Persona – Works by Romanian artists questions notions of identity and identification through traditional Romanian motifs, such as the mask. Eight contemporary artists explore how folklore is intrinsically linked to modernity.
Traditional or contemporary, it can be brought into play within the process of the construction or deconstruction of an identity. As a support for creativity, disguise, or dissimulation, it opens up new horizons for its wearer.
In Romania, practices around masks form part of an ancient tradition, dating back to pagan rites that celebrated the cycles of life and the seasons and appealed to gods and demons.

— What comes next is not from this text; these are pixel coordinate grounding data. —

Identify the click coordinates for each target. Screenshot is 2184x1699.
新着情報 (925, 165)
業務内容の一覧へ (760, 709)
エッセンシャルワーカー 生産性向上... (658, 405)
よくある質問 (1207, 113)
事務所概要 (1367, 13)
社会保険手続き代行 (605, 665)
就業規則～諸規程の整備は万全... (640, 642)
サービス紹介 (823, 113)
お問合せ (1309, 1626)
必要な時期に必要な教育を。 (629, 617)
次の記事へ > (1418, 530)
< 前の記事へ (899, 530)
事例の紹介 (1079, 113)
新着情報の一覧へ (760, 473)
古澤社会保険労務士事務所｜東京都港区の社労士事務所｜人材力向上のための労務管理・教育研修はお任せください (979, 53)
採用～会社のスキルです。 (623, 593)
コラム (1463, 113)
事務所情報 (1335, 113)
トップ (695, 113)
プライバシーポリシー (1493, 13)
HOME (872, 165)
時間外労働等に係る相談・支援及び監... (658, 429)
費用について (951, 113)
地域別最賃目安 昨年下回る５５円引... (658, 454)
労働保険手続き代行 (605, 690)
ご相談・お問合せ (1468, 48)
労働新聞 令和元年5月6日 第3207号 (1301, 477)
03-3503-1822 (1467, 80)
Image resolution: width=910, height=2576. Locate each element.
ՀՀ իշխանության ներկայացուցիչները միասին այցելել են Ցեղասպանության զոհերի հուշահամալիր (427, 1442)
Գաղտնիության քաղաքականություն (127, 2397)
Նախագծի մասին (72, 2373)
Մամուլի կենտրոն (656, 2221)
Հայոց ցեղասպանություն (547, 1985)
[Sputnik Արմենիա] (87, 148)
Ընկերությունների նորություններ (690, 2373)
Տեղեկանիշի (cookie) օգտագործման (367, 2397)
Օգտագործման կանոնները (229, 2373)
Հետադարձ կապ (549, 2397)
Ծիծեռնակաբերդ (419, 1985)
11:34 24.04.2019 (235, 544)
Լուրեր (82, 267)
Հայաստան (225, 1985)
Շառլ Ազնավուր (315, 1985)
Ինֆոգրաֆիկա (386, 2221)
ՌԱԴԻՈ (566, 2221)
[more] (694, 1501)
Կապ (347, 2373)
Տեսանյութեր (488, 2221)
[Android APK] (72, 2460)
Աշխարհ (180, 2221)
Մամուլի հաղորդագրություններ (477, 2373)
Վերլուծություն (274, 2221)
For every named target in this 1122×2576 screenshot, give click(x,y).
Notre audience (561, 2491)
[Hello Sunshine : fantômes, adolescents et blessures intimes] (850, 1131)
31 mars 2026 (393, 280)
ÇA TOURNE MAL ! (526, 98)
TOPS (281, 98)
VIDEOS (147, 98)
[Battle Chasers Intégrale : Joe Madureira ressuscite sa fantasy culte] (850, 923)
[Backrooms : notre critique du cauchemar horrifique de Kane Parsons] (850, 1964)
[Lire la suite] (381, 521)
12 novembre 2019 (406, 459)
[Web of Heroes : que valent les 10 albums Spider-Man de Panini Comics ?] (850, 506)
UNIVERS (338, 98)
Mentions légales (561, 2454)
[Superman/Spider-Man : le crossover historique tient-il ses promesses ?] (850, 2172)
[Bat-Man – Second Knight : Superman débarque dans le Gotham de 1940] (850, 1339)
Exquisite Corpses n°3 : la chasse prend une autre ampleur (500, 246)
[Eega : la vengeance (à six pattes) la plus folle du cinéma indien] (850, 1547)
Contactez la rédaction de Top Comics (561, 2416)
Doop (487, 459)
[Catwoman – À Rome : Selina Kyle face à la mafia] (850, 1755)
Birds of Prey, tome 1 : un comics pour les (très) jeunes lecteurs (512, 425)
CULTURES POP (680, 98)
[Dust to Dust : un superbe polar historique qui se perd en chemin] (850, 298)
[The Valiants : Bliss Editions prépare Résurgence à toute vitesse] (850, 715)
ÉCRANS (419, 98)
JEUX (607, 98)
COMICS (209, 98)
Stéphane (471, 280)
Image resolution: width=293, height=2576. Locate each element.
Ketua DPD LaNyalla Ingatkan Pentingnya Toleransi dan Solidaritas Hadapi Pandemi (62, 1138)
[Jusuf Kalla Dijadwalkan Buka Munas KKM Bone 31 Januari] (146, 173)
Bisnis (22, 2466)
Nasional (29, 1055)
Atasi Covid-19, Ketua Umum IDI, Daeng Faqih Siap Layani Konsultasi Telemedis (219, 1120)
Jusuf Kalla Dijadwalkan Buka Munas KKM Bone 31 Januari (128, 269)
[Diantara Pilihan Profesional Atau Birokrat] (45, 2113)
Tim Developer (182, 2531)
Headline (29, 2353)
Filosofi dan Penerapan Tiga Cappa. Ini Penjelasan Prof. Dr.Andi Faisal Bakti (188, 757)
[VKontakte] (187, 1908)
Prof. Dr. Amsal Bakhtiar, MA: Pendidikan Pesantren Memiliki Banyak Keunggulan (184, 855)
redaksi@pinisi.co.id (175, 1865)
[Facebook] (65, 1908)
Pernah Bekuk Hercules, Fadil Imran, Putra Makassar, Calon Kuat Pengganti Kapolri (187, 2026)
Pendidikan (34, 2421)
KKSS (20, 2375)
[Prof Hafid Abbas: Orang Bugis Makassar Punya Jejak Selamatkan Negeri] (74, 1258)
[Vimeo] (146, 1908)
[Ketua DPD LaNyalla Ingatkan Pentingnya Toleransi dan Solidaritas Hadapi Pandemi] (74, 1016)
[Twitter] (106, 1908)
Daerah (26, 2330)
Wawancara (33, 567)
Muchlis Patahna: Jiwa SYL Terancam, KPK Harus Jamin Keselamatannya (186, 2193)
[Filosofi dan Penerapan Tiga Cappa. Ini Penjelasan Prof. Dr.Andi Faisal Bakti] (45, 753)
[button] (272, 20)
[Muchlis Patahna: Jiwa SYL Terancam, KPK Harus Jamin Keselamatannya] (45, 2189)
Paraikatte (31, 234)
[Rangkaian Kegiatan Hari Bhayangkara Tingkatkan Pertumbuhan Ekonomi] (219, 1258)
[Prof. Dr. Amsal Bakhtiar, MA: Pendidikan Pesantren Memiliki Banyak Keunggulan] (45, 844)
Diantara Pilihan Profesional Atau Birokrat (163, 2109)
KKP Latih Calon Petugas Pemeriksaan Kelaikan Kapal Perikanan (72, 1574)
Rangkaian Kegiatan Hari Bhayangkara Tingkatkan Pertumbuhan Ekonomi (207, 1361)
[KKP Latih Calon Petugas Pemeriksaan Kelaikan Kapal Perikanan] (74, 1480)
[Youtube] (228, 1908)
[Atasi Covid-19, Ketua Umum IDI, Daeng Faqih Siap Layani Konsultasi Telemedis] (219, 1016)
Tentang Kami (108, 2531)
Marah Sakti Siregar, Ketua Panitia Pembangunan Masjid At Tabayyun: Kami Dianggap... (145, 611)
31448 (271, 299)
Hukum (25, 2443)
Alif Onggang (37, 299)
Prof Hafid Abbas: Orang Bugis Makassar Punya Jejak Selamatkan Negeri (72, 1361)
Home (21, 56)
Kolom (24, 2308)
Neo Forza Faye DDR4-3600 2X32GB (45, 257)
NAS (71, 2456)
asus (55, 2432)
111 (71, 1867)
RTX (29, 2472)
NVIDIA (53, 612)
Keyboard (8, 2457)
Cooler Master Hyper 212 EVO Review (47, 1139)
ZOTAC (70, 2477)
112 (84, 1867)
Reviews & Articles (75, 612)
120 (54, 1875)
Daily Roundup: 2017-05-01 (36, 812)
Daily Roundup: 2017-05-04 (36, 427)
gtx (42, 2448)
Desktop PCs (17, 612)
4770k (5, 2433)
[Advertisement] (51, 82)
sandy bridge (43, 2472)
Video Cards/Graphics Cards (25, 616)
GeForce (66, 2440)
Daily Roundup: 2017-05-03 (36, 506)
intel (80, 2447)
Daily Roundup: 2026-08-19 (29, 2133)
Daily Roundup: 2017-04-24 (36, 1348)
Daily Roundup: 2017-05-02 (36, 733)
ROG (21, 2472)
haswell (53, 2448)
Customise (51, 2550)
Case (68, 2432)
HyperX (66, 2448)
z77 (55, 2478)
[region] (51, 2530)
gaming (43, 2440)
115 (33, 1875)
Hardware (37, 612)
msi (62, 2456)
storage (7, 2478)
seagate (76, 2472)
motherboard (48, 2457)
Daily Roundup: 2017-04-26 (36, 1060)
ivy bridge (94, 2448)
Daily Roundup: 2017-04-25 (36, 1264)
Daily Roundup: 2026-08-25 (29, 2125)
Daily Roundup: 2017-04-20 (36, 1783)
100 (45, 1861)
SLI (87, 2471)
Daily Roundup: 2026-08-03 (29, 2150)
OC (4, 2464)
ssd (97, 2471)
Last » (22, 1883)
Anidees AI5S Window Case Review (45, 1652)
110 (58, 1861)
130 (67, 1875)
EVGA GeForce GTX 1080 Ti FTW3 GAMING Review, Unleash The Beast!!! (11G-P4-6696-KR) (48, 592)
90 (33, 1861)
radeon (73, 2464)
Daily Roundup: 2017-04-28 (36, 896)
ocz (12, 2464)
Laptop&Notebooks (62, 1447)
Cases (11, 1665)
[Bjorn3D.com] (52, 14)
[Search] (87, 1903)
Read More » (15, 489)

Taking the motif of the mask as a starting point, the exhibition at Mucem, devised by curator Diana Marincu, suggests a new approach to the question of multiple identities. Mixing contemporary art, folklore and popular arts, it confronts traditional Romanian objects from the collections of the Mucem with the works of eight Romanian artists of different generations: Ioana Bătrânu, Anca Benera and Arnold Estefan, Răzvan Botiş, Mircea Cantor, Olivia Mihălţianu, Anca Munteanu Rîmnic, and Ioana Nemeş. It presents drawings, installations, sculptures, photographs, videos, and original works created specially for this project.
The exhibition first considers the links between ethnographic heritage and rites of folklore and mythology, before proposing a broad critical examination of national, cultural, and ethnic affiliations. Made up of different stories that question the nuances between local particularity and universal character, it presents a panorama of the most significant artistic engagements of Romanian art today.
Works by Ioana Bătrânu, Anca Benera & Arnold Estefan, Răzvan Botiș, Olivia Mihălțianu, Mircea Cantor, Ioana Nemeș, Anca Munteanu Rîmnic.
Published on the occasion of the eponymous exhibition at Mucem, Marseille, in 2019.